An advocacy group, the Network for Best Practice and Integrity in Leadership (NEBPRIL) has also lent voice in calling on actors and stakeholders in Edo to desist from inflammatory comments, violence and other tendencies that could mar the election. In a statement signed by its chairman, Hon. Victor Afam Ogene, a former member House of Representatives, the organisation observed that “it is frightening and worrisome, how stakeholders in the project have allowed rancour, bitterness and violence to define the path to the poll.”

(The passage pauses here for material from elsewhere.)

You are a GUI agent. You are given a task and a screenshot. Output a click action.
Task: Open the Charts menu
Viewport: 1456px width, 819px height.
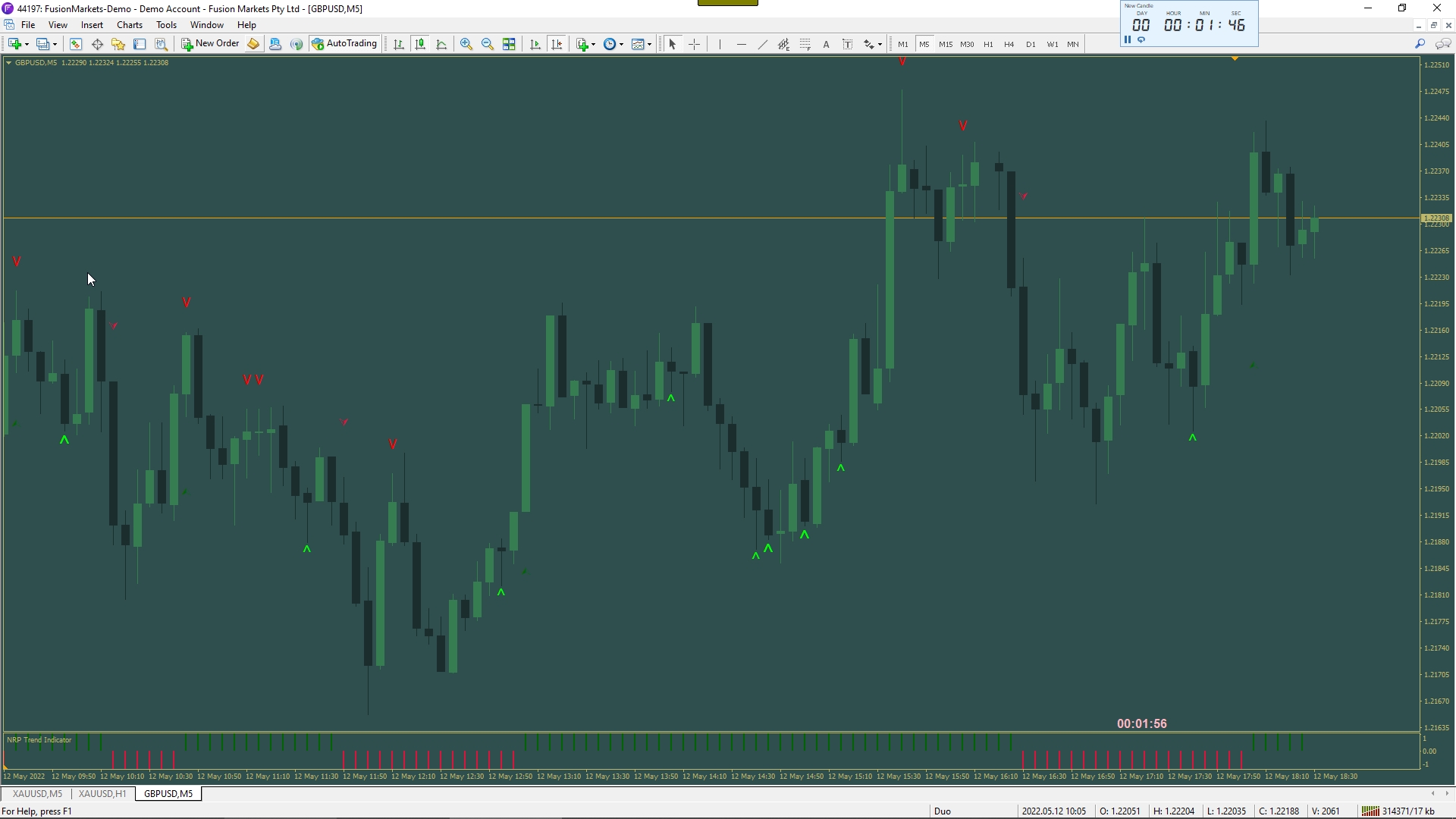pyautogui.click(x=130, y=25)
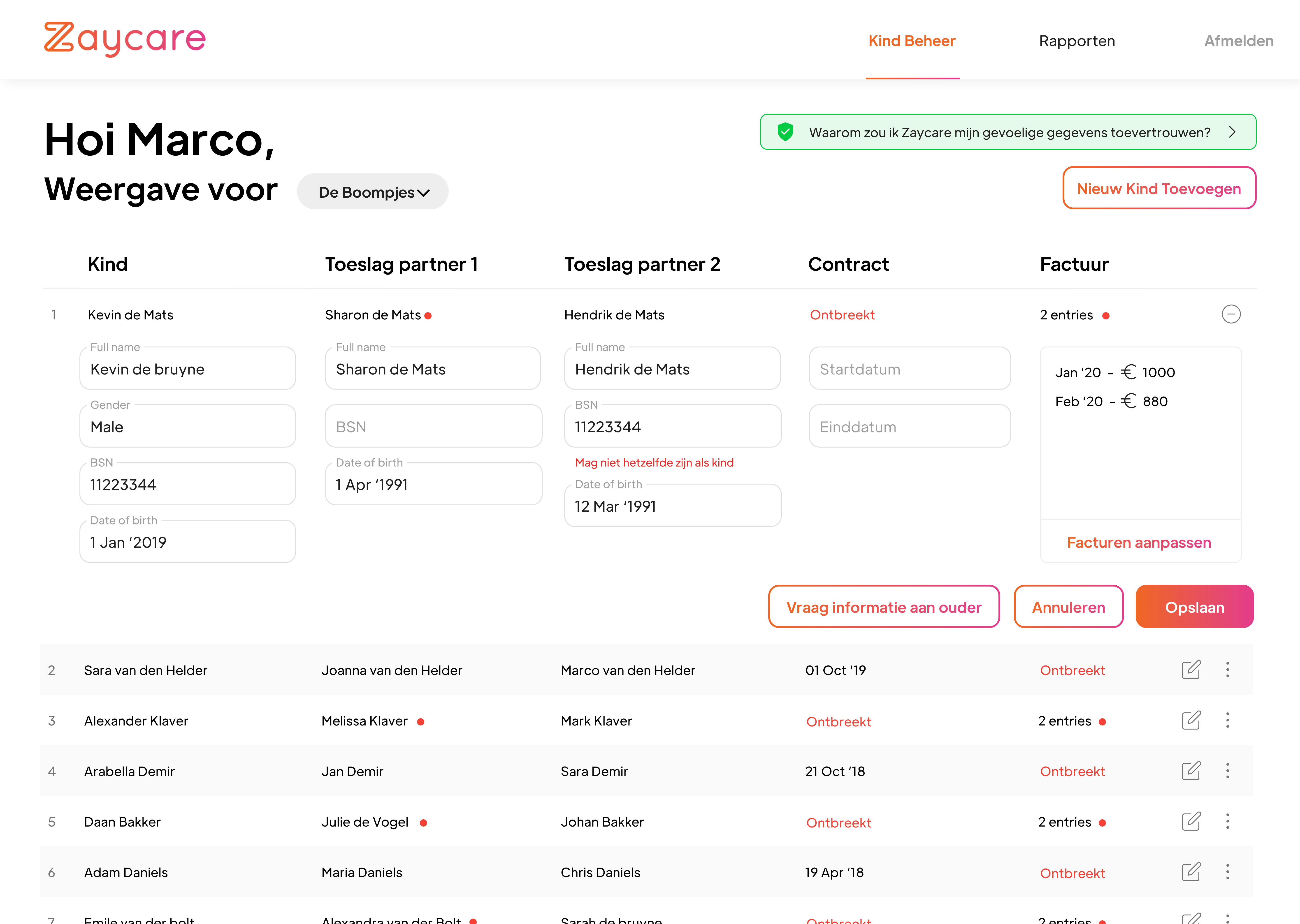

It urged that “Violence-prone persons, no matter how highly placed, should not be treated with kid gloves. Rather, the full weight of the law should be brought to bear on anyone or group, irrespective of status that continues to engage in hate speech, vandalism and violence. The group charged the government to do everything to curb the excesses of those not directly involved in Edo election by checking their utterances and engagements.
Eyes on INEC, others
Eyes are on the relevant agencies of the state charged with the election to rise up to their responsibilities in ensuring free, fair and transparent exercise. Analysts are of the view that the critical issue is for the participating political parties and the Independent National Electoral Commission (INEC) to realize that election is a process. To them, how far the people will perceive the poll will depend on how well it is managed by INEC and other relevant agencies.
The September 19 Edo election is a litmus test for all the stakeholders and participants in Edo and even the federal government. Recent instances of staggered elections in Osun, Kogi and Bayelsa, were trailed by controversies and contentions because of allegations of partisanship by institutions of the State. The expectation is that the Edo exercise should rise beyond this. The election must be free, fair and transparent, concerned Nigerians insist, adding that the ballot must count.
INEC chairman Professor Mahmood Yakubu, has assured of a transparent exercise in Edo. The Commission had earlier vowed not to announce any of the candidates the winner if the election is marred by violence or proven underhand activities by the political parties. This is seen as a veritable check on the excesses of the players and their camps, if properly handled. The American policy of visa denial to those fingered in election manipulation, is also coming at the right time. Ultimately, the task falls on the Edo voters to choose their leader on Saturday.
Beyond any of the candidates emerging as a winner, the conduct and outcome of the Edo election will demonstrate how far Nigeria as a nation, has learnt from its 21 years of electoral democracy and in particular, the 2019 general elections. It will show the lessons learnt and those forgotten, so far. It will also determine how the October 10 Ondo governorship election will pan out. A successful outing in Edo will offer opportunity to rekindle faith in the country’s electoral system, informed commentators say.
The challenge is on the INEC to be on top of the game. Incidences of malfunctioning Card Readers and complaints of voters not finding their names in the Voter Register or not locating their Polling Units should be minimised if not avoided. If the people, for any reason, entertain the fear or suspicion that the election is rigged, it will be a poor taste to Nigeria’s democracy.
There should be adequate security to guard against violence in any form. Security presence should not however be unwieldy or that which will scare or intimidate the voters, experts note.